Sixty years old.
Sounds old. So, I'll express it this way: I'm marking my 39th birthday . . . for the 21st time.
Honestly, a few years ago I did not expect to make it this far. Except for, IMHO, miraculous intervention and skilled docs (they do work together, you know), I would not have done. Since age 55, really, I've felt I was on borrowed time, and I became convinced of it a little more than a year ago when an aortic valve replacement helped me avoid what the cardiologist said was imminent death.
It's been a strange journey. My profession has made me an observer. My faith has made me an uncomfortable participant, as belief has wrestled with that human feeling (certainty?) of cosmic incompetence.
You do your best. You depend on faith to bridge the gap between comfort and conviction, insecurity and aspiration, fear and courage, mediocrity and the dream.
You don't want to leave anything important undone.
I think of Hemingway's character, "Harry," in the short story "The Snows of Kilimanjaro," who awaits death from a gangrenous leg wound on a cot in an African hunting camp. He laments having waited to write things, thinking he had to wait for accumulated experience before he could do those things justice. Now, those things would go unwritten.
Now, that he had weighed his life, seen what was truly real, judged himself, punished himself. He faces the end, dissatisfied with his spiritual sloth, and yet, as he drifts toward the end, acceptance and peace and perhaps self-forgiveness come.
That was Hemingway's hope, for Harry and himself. The horror, the truth is that the realization of dreams unsought due to personal cowardice, insecurity and procrastination are too often the last thoughts before the end.
There's a hyena that skulks around the camp at night, coming closer each night. Like Harry's leg, is smells.

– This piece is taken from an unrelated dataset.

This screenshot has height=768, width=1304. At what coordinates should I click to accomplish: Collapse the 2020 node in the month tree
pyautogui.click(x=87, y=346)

In the story, the foul odor and death personified become one.
One passage I like a lot from the final moments of Harry's life is part of a prolonged conversation with his wife. I find it particularly poignant:
"Do you feel anything strange?" he asked her.
"No. Just a little sleepy."
"I do," he said.
He had just felt death come by again.
"You know the only thing I've never lost is curiosity," he said to her.
I wake up, every day, curious. Curious about what life will bring to me and my loved ones that day. Curious about how news events I will witness, report on and read about and see that day will affect the Story of Humanity.
That's the baseline, the purely human part of me, I suspect. Add to that a sense of awe, adoration of God and his creations, the rare wonder of life in all its varieties, and regardless of the really minor irritations that we perceive as mountains, it's worth getting up and walking into the dawn.